Notes
Introduction
Reverse Engineering in Software
Code languages
- High level (similar to English, readable) vs low level language (computer understands, human generally doesn't)
- Ex: C, C++, Java, Python (relatively high) --> compile --> binary (low level)
- Note: not all use compilation, some use interpreters
Example of c code:
int main() {
int variable = 1;
return 0;
}
Program binaries are just a bunch of gibberish and not readable. Ex:
Assembly
- A low level programming language
- It provides a way for humans to read machine code
- Direct hardware control - asm is almost 1 to 1 with machine code instructions
- Gives direct control over the processor, memory, and hardware components
- Architecture specific - x86, arm, mips, etc
- Each has it's own instruction sets, registers, etc
- Source code: malware authors don't provide source code, so analysts must work with binaries.
- Misconceptions
- Machine code is not faster or lower-level than asm
- 2 representations of the same thing
- Machine code
- Bits, cpu instruction list, appears as hex
- ASM
- Text representation of bits, human-readable instruction names, ex: MOV, XCHG
- ASM --> machine code --> ASM
- OPcodes
- each asm command = unique number
- object code = sequence of opcodes + op numbers
- CPU cycle = read --> decode --> execute
- translated with assembler (asm to binary) and disassembler (bin to asm)
Compilers
- high level languages to machine code
- Translation process:
- Input source code files (c, c++)
- Use compiler (gcc, clang)
- Output machine code file executable by cpu
- Modern compiler optimizations
- Minimize code size, improve execution performance, higher efficiency
- Impact of reverse engineering:
- Straightforward instructions --> mathematically equivalent but obscure instructions
- Optimized code becomes difficult to read
- Original program logic gets buried under optimizations
Disassemblers
- Inputs binary file
- Output asm code
- Consider architecture
- entire program or specific parts
- types of disassemblers
- standalone disassemblers - dedicated tools with features
- built-in disassemblers - embedded in debuggers
Decompilers
- Binary back to high level code (ex: binary --> c)
- ex:
- Input binary
- output example.c
- Limitations
- original source code recovery usually not possible
- Decompiler vs Disassembler
- Dissassembler --> asm
- Decompiler --> high level code (c, cpp, etc)
Registers
- CPU has a few major parts
- ALU
- CU (control unit)
- many registers
- registers are much faster than ram
- Advantages
- fastest data access method
- central to asm operations
- Limitations
- very few available
- short-term only
- manual management
- Programmers must manually
- load data from ram --> registers
- store data from registers --> ram
- manage register space
Assembly
- Only about 14 asm instructions account for 90% of code
Data types
- Binary, decimal, hex, etc
- In C, int, short, long, float, etc
- Negative numbers
- idk man ill teach myself
- nvm stackoverflow taught me goated website
I made a gif explaining it found here.
Architectures
- Intel uses CICC - Complex Instruction Set computer
- Many special purpose intstructions (likely wont ever see)

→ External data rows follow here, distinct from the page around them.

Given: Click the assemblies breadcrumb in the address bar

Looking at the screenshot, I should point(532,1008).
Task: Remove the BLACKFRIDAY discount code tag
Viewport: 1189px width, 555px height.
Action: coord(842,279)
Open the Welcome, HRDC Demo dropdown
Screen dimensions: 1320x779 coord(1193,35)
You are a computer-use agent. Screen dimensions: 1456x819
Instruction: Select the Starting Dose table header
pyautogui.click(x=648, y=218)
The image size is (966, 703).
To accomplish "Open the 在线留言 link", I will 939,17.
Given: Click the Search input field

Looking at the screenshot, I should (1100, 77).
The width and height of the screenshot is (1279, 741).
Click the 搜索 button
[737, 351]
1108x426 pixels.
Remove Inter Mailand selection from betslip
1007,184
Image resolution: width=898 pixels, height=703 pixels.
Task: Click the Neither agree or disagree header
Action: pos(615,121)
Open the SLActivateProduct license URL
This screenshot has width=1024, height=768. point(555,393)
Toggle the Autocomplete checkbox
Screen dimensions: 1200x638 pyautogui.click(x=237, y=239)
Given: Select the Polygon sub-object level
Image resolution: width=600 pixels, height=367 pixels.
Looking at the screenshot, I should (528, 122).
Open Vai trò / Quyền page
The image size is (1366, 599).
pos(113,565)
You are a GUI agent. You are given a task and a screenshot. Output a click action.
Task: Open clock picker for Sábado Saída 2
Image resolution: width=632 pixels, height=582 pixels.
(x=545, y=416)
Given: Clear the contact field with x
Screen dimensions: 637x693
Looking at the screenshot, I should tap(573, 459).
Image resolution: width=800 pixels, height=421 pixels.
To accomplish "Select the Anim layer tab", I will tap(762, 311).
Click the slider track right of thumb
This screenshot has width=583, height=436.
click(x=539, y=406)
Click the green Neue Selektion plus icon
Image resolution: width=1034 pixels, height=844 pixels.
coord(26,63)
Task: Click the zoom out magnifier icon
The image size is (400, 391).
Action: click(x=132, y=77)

- Variable-length instructions, 1-16 bytes long
- Other major architectures
- RISC - Reduced instruction set compiler
- typically more registers, less and fixed-sized instructions
Endian
- Little Endian
- little end first
- intel is little endian
- Big Endian
- big end first
- network traffic is big endian
Registers
- 8 general purpose registers + instruction pointer (points at next instruction to execute)
- x86-32 registers are 32 bits long
- x86-64 registers are 64 bits long
Register Conventions (intel)
- registers
- EAX - stores function return values
- EBX - base pointer to data section
- ECX - counter for string and loop operations
- EDX - i/o pointer
- ESI - Source pointer for string operations
- EDI - Destination pointer for string operations
- ESP - Stack pointer
- EBP - Stack frame base pointer
- EIP - Pointer to next instruction to execute (“instruction pointer”)
- caller-save registers (eax, edx, ecx)
- if something in registers needs to be stored, the caller is in charge of saving the value before calling a subroutine and restoring the values after the call returns
- caller-save registers are likely to be modified
- callee-save registers (ebp, ebx, esi, edi)
- if callee needs more registers than are saved by the caller, the callee must save them
- EFLAGS
- register holds many single bit flags
- zero flag (zf) - set if the result of some instruction is zero
- sign flag (sf) - set equal to most-significant bit of the result, which is the sign bit of a signed integer (0 = positive, 1 = negative)
- instructions
- NOP - do nothing
- used to pad/align bytes or delay time
- can be used to make exploits more reliable
The Stack
- the stack is a conceptual area of main memory (ram) which is designated by the os for programs
- last-in-first-out (LIFO/FILO) data structure
- by convention the stack grows toward lower memory addresses
- when adding to the stack the "top" of the stack is a lower memory addresses
- ESP points to the top of the stack (the lowest address in use)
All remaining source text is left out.